» **DOCUMENT TEXT**:
■ ■ ■ ■ ■ ■ ■
Opinion
No. 71-1714.
Argued September 30, 1972.
Decided October 16, 1972.
Frank W. Oliver, Richard Allen Halprin, Chicago, for defendant-appellant.
James R. Thompson, U.S. Atty., John Peter Lulinski, Asst. U.S. Atty., Chicago, Ill., for plaintiff-appellee.
Appeal from the United States District Court for the Northern District of Illinois.
Before SWYGERT, Chief Judge, and CUMMINGS and SPRECHER, Circuit Judges.
Martin Webb was convicted by a jury of willfully and knowingly refusing to submit to induction into the armed forces of the United States in violation of 50 U.S.C. App. § 462. He appeals on the ground that the government's only evidence of the offense, a letter mailed to the United States Attorney's Office stating that Webb had refused induction, was insufficient proof upon which to base a criminal conviction. We reverse and remand for a new trial.
■ ■ ■ ■ ■ ■ ■
» **GIVEN DATA**:
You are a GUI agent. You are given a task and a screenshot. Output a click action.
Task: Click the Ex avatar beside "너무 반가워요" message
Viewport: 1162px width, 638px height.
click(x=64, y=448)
■ ■ ■ ■ ■ ■ ■
» **AIM OF THE EXERCISE**:
Write out the court opinion word for word between "James R. Thompson, U.S." and "a new trial.", inclusive. The listing has no connection to the court opinion.

» **CORRECT RESULT**:
James R. Thompson, U.S. Atty., John Peter Lulinski, Asst. U.S. Atty., Chicago, Ill., for plaintiff-appellee.
Appeal from the United States District Court for the Northern District of Illinois.
Before SWYGERT, Chief Judge, and CUMMINGS and SPRECHER, Circuit Judges.
Martin Webb was convicted by a jury of willfully and knowingly refusing to submit to induction into the armed forces of the United States in violation of 50 U.S.C. App. § 462. He appeals on the ground that the government's only evidence of the offense, a letter mailed to the United States Attorney's Office stating that Webb had refused induction, was insufficient proof upon which to base a criminal conviction. We reverse and remand for a new trial.